• **REQUIREMENT**:
Copy out all the lines of the data that hold the word "file".

• **DATASET RECORDS**:
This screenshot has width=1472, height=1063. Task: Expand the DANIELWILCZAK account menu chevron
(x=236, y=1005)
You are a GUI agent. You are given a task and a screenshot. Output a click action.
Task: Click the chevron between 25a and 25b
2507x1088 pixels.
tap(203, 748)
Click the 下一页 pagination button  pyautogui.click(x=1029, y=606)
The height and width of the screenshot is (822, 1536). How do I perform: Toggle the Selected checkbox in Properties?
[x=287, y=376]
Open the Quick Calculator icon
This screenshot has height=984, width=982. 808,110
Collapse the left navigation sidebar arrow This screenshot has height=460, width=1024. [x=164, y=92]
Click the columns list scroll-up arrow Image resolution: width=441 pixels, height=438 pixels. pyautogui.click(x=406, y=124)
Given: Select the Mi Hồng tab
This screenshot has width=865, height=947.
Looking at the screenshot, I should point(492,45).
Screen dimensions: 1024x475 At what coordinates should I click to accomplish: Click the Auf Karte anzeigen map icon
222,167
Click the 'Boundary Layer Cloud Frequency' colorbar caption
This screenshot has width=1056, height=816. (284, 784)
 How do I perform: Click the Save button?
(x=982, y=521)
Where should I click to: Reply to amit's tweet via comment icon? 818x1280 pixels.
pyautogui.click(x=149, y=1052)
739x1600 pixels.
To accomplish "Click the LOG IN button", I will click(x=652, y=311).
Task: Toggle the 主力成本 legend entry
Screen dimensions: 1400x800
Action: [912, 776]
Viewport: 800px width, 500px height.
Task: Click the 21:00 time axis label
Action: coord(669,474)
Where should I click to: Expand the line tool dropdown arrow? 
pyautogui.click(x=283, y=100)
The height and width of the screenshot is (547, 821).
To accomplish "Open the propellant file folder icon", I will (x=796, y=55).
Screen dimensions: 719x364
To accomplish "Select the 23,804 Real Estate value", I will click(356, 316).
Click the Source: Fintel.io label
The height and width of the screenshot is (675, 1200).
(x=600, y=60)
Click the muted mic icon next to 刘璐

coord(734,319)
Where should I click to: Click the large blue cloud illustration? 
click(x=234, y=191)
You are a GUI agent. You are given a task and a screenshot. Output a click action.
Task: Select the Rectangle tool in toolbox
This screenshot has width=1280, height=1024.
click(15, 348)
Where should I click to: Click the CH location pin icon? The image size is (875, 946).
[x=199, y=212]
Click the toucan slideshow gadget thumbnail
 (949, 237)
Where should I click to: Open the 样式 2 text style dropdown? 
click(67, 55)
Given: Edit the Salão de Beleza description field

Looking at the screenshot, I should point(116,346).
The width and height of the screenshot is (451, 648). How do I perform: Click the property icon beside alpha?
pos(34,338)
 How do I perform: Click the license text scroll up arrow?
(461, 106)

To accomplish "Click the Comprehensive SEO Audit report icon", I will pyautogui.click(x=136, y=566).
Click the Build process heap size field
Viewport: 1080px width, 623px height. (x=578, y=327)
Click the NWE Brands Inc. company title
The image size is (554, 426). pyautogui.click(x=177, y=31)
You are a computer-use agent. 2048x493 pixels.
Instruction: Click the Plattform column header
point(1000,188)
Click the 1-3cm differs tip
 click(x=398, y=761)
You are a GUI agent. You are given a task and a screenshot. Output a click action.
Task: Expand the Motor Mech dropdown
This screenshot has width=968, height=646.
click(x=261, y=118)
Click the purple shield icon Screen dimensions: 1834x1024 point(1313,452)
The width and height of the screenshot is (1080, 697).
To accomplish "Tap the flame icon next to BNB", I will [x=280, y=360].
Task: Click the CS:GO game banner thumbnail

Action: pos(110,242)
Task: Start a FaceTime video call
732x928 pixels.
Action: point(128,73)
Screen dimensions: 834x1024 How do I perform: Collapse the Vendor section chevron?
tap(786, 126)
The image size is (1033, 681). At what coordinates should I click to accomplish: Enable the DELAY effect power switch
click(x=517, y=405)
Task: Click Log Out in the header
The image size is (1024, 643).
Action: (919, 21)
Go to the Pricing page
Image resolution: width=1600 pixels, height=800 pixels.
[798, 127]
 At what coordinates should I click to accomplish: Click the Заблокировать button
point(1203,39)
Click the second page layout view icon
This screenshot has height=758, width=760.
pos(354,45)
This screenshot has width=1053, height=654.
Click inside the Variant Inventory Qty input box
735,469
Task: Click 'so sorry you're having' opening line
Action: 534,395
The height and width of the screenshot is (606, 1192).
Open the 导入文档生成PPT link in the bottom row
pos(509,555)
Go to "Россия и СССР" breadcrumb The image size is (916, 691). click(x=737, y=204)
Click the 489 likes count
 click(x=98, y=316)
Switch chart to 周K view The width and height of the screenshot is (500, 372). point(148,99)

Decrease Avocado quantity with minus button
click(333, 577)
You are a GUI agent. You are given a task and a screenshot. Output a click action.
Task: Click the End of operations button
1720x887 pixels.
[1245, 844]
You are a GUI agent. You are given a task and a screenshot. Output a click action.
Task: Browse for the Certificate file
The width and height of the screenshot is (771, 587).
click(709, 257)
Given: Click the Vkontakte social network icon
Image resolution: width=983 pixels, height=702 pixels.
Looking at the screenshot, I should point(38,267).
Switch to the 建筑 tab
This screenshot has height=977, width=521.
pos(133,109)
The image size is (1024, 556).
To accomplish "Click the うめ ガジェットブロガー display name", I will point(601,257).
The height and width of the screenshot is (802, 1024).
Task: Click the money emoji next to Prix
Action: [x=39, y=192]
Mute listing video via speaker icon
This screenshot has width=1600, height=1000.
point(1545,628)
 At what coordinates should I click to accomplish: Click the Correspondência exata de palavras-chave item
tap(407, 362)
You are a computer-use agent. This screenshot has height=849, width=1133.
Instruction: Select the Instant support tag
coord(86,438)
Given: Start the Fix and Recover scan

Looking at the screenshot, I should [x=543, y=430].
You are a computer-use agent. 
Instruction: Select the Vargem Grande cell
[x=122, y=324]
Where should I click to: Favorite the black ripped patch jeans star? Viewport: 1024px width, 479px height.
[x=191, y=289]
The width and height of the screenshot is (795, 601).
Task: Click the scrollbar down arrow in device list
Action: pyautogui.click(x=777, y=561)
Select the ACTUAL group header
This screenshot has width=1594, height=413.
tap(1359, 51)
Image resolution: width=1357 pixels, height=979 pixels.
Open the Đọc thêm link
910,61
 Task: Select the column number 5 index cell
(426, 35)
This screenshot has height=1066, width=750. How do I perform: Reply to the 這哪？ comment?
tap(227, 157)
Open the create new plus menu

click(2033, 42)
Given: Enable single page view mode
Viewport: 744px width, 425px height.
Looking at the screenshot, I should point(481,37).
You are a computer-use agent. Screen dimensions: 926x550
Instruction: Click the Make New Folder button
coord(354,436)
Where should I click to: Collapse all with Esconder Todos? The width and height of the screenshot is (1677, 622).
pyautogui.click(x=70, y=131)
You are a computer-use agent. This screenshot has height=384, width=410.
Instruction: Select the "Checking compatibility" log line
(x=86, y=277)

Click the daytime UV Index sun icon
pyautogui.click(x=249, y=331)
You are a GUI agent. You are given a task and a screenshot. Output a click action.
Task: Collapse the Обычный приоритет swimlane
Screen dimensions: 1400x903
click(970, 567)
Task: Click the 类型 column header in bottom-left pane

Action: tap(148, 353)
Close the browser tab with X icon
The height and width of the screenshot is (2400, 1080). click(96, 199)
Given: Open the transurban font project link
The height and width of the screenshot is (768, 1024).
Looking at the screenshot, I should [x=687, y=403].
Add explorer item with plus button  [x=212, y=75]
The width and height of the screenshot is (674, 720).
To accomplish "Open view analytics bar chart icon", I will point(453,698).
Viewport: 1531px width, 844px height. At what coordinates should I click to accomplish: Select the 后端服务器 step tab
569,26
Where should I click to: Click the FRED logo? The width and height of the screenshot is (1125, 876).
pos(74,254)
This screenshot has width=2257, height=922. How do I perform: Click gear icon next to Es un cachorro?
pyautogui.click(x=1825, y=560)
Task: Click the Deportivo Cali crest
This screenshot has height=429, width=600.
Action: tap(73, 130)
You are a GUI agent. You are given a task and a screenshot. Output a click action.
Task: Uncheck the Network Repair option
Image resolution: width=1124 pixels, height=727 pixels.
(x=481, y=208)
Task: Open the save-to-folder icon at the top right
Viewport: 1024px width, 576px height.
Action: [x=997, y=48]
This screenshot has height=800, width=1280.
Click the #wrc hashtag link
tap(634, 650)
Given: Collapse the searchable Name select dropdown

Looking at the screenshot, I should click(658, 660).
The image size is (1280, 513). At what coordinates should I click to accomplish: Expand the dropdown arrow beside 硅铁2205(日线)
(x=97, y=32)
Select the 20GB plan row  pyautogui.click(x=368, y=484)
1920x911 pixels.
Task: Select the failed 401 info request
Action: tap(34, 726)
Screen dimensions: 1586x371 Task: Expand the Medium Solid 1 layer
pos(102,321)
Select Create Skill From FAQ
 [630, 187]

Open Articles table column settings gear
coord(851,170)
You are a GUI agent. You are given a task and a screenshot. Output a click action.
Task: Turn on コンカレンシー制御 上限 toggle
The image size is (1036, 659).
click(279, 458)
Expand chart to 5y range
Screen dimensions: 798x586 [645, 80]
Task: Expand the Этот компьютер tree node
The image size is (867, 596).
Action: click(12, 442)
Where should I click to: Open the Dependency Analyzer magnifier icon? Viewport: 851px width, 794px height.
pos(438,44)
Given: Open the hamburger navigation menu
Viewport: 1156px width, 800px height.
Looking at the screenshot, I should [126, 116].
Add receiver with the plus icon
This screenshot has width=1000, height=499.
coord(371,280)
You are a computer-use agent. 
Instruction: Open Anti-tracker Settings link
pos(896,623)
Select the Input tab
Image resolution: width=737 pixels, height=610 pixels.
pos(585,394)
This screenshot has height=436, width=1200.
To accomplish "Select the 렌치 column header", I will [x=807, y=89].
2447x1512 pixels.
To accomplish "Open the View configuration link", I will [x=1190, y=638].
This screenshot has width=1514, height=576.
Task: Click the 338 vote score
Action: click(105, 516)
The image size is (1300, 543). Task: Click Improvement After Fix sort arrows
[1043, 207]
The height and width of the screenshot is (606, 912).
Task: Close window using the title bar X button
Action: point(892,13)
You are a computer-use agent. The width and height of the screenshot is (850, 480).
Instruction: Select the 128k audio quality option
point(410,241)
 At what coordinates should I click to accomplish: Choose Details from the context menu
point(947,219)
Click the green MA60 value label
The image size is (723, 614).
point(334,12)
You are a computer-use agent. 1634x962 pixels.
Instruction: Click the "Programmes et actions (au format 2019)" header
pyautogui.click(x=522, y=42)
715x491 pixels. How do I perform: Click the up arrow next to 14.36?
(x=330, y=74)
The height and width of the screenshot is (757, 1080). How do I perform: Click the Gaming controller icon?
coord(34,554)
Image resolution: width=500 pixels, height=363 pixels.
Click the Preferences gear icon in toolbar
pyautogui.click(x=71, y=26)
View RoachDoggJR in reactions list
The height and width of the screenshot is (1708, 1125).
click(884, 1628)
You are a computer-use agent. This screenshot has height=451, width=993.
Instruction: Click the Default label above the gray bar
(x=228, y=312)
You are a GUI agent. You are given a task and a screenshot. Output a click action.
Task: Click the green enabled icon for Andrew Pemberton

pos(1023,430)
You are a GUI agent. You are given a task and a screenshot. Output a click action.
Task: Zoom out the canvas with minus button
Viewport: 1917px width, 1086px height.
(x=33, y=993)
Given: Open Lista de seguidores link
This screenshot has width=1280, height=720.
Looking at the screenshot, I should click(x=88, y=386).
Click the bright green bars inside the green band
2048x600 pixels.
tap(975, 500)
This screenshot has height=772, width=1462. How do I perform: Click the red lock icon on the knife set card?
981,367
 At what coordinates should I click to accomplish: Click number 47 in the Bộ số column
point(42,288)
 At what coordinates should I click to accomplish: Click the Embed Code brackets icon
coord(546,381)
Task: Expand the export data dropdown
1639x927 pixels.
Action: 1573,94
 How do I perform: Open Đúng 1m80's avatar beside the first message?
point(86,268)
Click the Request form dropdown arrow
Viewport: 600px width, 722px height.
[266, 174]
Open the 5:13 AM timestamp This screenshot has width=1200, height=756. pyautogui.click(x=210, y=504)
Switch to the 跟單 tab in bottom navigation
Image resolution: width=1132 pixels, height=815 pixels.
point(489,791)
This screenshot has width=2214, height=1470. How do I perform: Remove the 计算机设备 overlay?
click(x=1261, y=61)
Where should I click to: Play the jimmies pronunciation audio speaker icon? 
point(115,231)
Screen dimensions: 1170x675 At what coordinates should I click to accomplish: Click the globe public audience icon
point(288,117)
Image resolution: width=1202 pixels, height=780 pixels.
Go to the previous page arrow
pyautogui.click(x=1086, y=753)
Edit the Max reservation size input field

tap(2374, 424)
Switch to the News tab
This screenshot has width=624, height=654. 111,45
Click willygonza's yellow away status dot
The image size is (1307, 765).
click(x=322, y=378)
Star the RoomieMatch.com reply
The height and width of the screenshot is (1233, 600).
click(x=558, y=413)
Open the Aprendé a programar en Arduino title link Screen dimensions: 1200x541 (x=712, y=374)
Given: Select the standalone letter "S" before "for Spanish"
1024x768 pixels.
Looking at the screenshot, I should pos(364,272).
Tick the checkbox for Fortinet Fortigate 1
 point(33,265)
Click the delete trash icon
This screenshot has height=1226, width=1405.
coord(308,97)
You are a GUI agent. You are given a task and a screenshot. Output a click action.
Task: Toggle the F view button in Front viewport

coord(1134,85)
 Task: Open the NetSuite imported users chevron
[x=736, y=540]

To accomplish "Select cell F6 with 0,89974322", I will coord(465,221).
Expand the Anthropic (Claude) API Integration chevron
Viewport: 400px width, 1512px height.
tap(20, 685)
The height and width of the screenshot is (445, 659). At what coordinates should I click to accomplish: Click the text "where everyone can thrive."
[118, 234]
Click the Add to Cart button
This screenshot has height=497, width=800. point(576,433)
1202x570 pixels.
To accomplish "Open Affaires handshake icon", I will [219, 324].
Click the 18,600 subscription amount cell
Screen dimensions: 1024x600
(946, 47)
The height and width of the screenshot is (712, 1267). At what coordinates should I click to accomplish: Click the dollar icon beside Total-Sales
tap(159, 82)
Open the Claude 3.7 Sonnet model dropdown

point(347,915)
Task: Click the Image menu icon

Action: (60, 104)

• **REPLY**:
To accomplish "Open the propellant file folder icon", I will (x=796, y=55).
Task: Browse for the Certificate file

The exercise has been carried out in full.